Sergipe entra em nível de alerta para casos de Síndrome Respiratória Aguda Grave

Sergipe passou a integrar a lista de estados brasileiros em nível de alerta para casos de Síndrome Respiratória Aguda Grave (SRAG). A informação consta no mais recente boletim InfoGripe divulgado pela Fundação Oswaldo Cruz, que analisou dados referentes ao período de 22 a 28 de fevereiro.
Segundo o levantamento, o crescimento dos registros está relacionado à circulação de diferentes vírus respiratórios no país. Entre eles está o rinovírus, que tem sido responsável por um número maior de hospitalizações, especialmente entre crianças e adolescentes com idade entre 2 e 14 anos.

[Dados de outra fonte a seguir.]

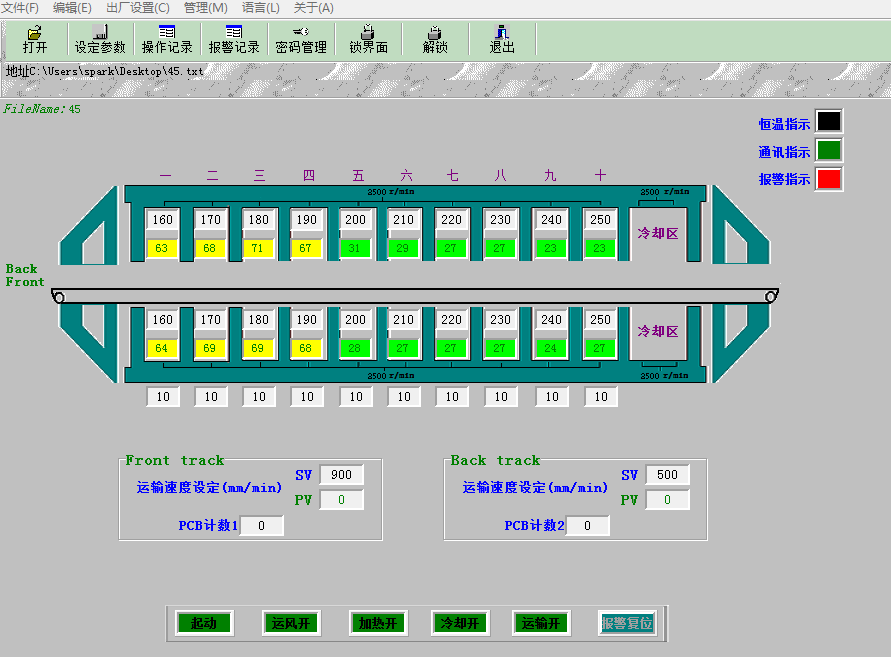Toggle the Cooling On (冷却开) button
Screen dimensions: 891x657
pyautogui.click(x=460, y=623)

O relatório também identifica casos associados ao vírus sincicial respiratório (VSR), que costuma afetar principalmente crianças com menos de 2 anos, além da presença do vírus influenza A, que tem atingido diferentes faixas etárias, incluindo jovens, adultos e idosos.

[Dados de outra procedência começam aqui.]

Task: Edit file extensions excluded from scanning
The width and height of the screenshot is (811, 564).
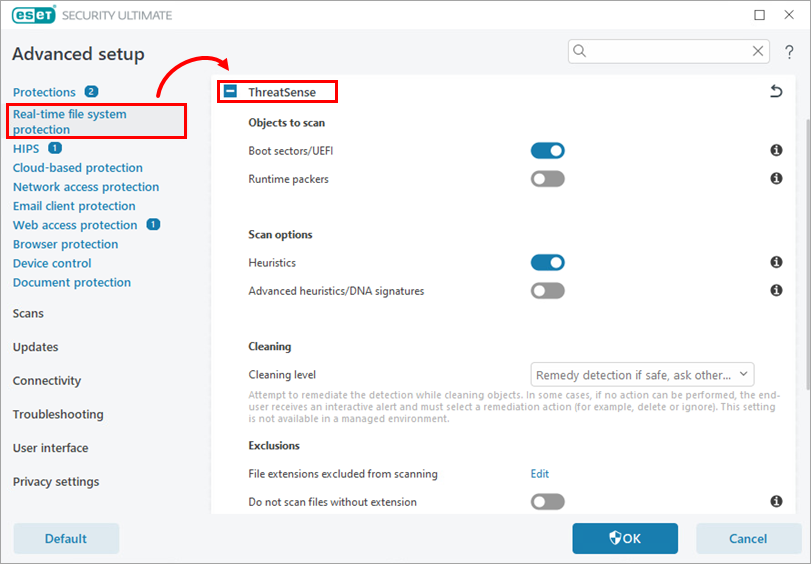Action: pos(539,473)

Crescimento de casos no país
O boletim aponta que praticamente todos os estados brasileiros registraram aumento nos casos de SRAG na tendência de longo prazo, considerando as últimas seis semanas até a Semana Epidemiológica 8. Apenas Roraima, Tocantins, Espírito Santo e Rio Grande do Sul não apresentaram crescimento nesse período.
Entre os estados classificados com níveis de alerta, risco ou alto risco estão Acre, Amazonas, Pará, Amapá, Rondônia, Mato Grosso, Goiás, Distrito Federal, Maranhão e Sergipe.
Situação em Sergipe
Dados da Secretaria de Estado da Saúde de Sergipe indicam que, entre 4 de janeiro e 28 de fevereiro de 2026, foram confirmados 332 casos de SRAG no estado. No mesmo intervalo, foram registrados cinco óbitos relacionados à síndrome.

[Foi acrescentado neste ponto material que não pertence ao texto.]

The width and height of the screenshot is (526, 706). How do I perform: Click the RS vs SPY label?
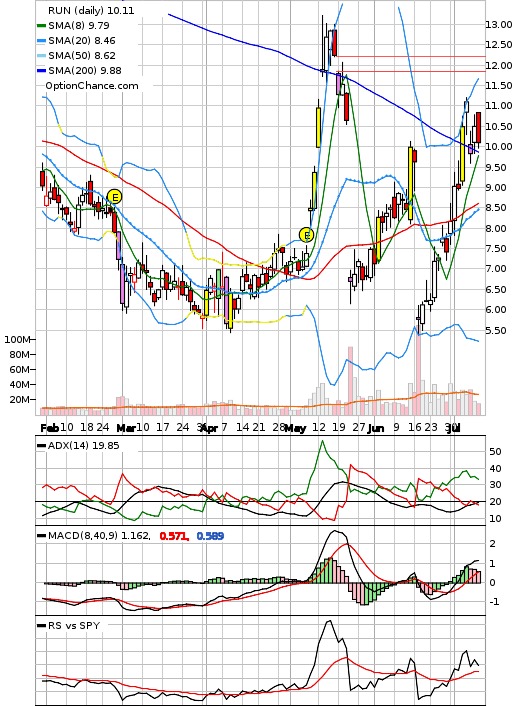pyautogui.click(x=74, y=625)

Entre as mortes contabilizadas, três ocorreram entre crianças ou adolescentes, o que reforça a atenção para os impactos da doença em faixas etárias mais jovens.
Já na Semana Epidemiológica 8, período considerado no boletim mais recente, Sergipe contabilizou 47 casos da síndrome, sem registros de mortes.
O relatório também aponta que o estado apresenta início ou manutenção do aumento de casos em crianças de até dois anos, situação associada principalmente à circulação do vírus sincicial respiratório.